Switching Modes Safely¶

How the application switches between live and surrogate mode can vary. Some common approaches:

Build-Time Flag: As mentioned, you might produce two builds of the application – one with surrogate mode enabled (for internal use) and one with it disabled (for production). For example, using a bundler's define plugin or environment variable: SURROGATE_MODE=true npm run build could bake in the surrogate endpoints. This ensures that no surrogate logic is present (or reachable) in the production build, eliminating any risk. The downside is maintaining two builds, but it's straightforward with modern CI systems.
Runtime Config: Alternatively, the app can check a config at runtime. This could be a config file, an environment setting (for Node/Electron apps), or even a query parameter. For instance, the app could read ?surrogate=1 in the URL and turn on surrogate mode if it's present. This is handy for quickly toggling while testing ("just add ?surrogate=1 to use offline data"). For a more persistent setting, one could store the preference in local storage or have a debug menu in the app to switch modes. When using runtime toggles, make sure they are disabled or hidden in production, unless there's a valid reason to let end-users switch (usually not).
Detection of Offline State: In some advanced use cases, the app might automatically fall back to surrogate mode if it detects the live API is unreachable (for example, if fetch requests are failing due to no network). This can be paired with a service worker that has cached the surrogate data for offline usage. This scenario overlaps with progressive web app (PWA) design for offline support. While not the primary focus of surrogate dependencies (which we frame mostly as a dev/test tool), it's a beneficial extension. Essentially, the surrogate data can double as an offline cache for end-users in a PWA, providing continuity when the internet is down.

Regardless of approach, it's a good practice to make the mode explicit. Logging which mode is active helps avoid confusion. Some teams color-code their UI (like a subtle background color change) or put an "[Offline]" badge when surrogate mode is on, purely to remind the user (developer) that "you're not hitting real servers now." This can prevent mistakes such as filing a bug that data isn't updating, when in fact you were looking at static surrogate data.
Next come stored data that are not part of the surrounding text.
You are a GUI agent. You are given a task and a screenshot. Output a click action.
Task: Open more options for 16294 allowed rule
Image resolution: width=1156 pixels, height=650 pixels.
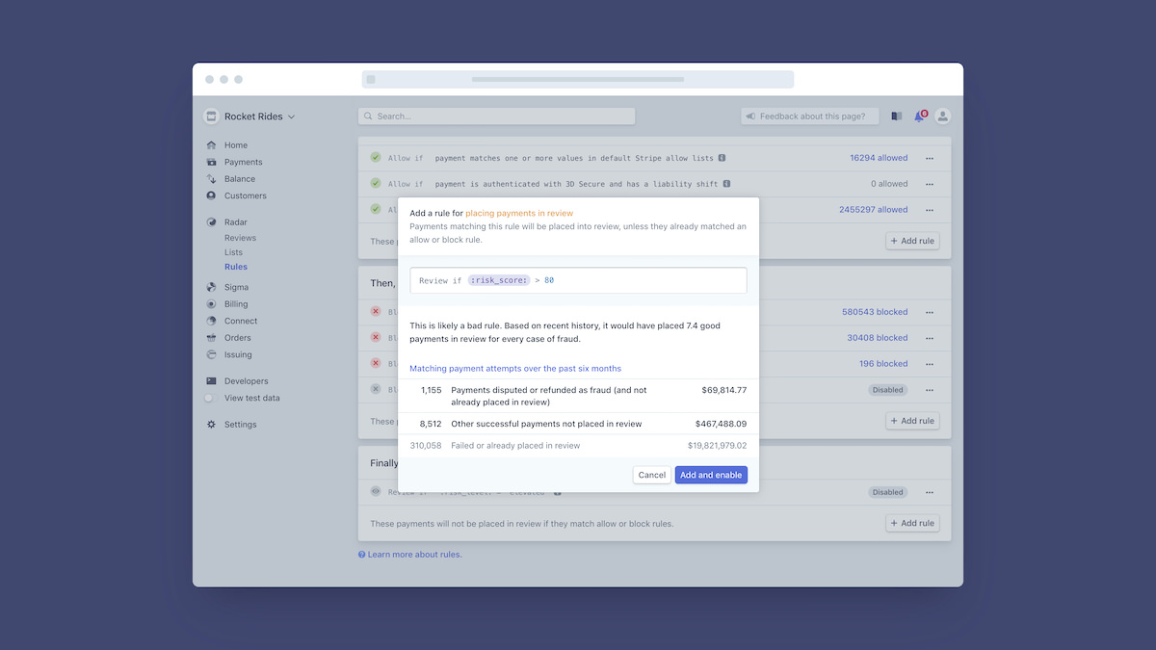point(930,158)
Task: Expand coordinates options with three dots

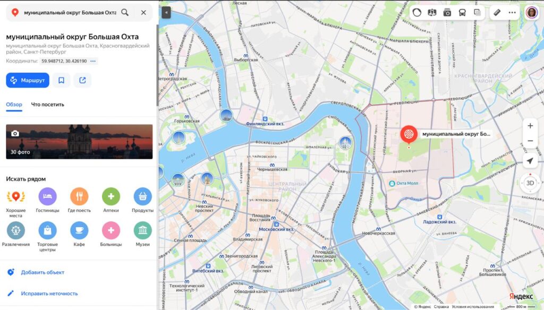Action: point(93,61)
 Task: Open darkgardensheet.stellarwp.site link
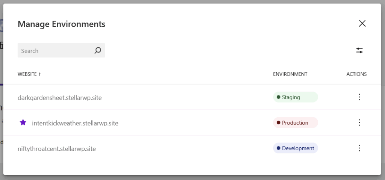point(59,98)
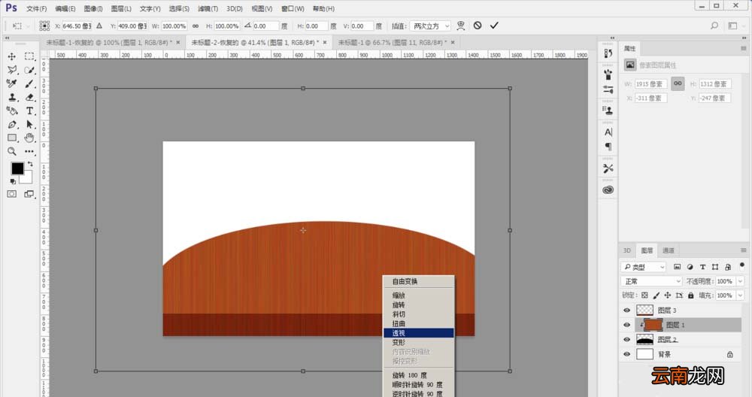
Task: Cancel the transform with the circle-slash icon
Action: (x=478, y=26)
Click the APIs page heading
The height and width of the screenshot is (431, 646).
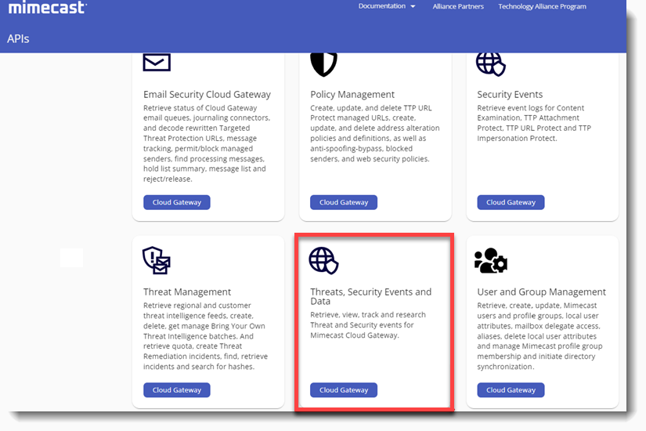[19, 38]
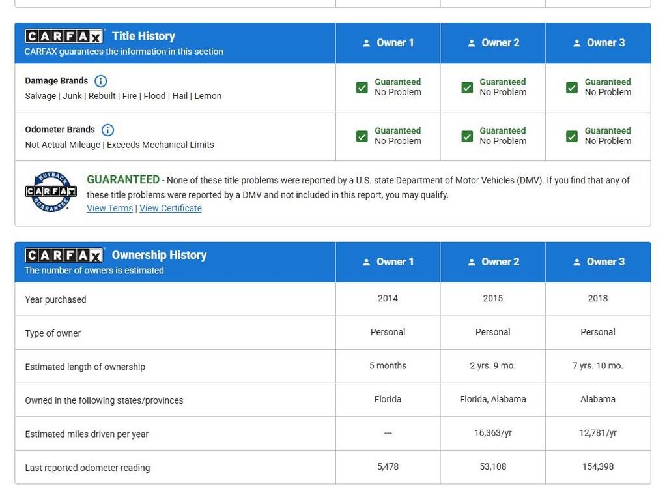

Example Scenario and Code Walkthrough¶

To cement these ideas, let's walk through a fictional scenario. Suppose we're building "TaskHub," a project management dashboard (to ground it in a realistic application). TaskHub's front-end is a single-page web application, and its backend is a FastAPI service with endpoints like /projects, /projects/{id}, /projects/{id}/tasks, etc., which return JSON data. We want to enable a surrogate mode for TaskHub so that front-end developers can work on the UI even if the FastAPI service is not running.

Surrogate Data Setup: We identify key endpoints and use an integration test script to capture data. For example, we GET /projects to retrieve a list of projects, and save that JSON as projects/list.json. We GET /projects/alpha (project with slug "alpha") to get a project detail, saving as projects/alpha.json. We also fetch sub-resources like /projects/alpha/tasks -> projects/alpha-tasks.json, and maybe a specific task /projects/alpha/tasks/42 -> projects/alpha-tasks-42.json. For variety, we might capture another project as well, say /projects/beta and its tasks. We ensure to include an example of an empty list (maybe one project that has zero tasks, to see how the UI behaves). All these JSON files are placed under a public/surrogate_data folder in the front-end repository. The structure might look like:

surrogate_data/
└── projects
    ├── list.json
    ├── alpha.json
    ├── alpha-tasks.json
    ├── alpha-tasks-42.json
    ├── beta.json
    └── beta-tasks.json

(For brevity we omit some potential files; in practice you'd add what's needed.)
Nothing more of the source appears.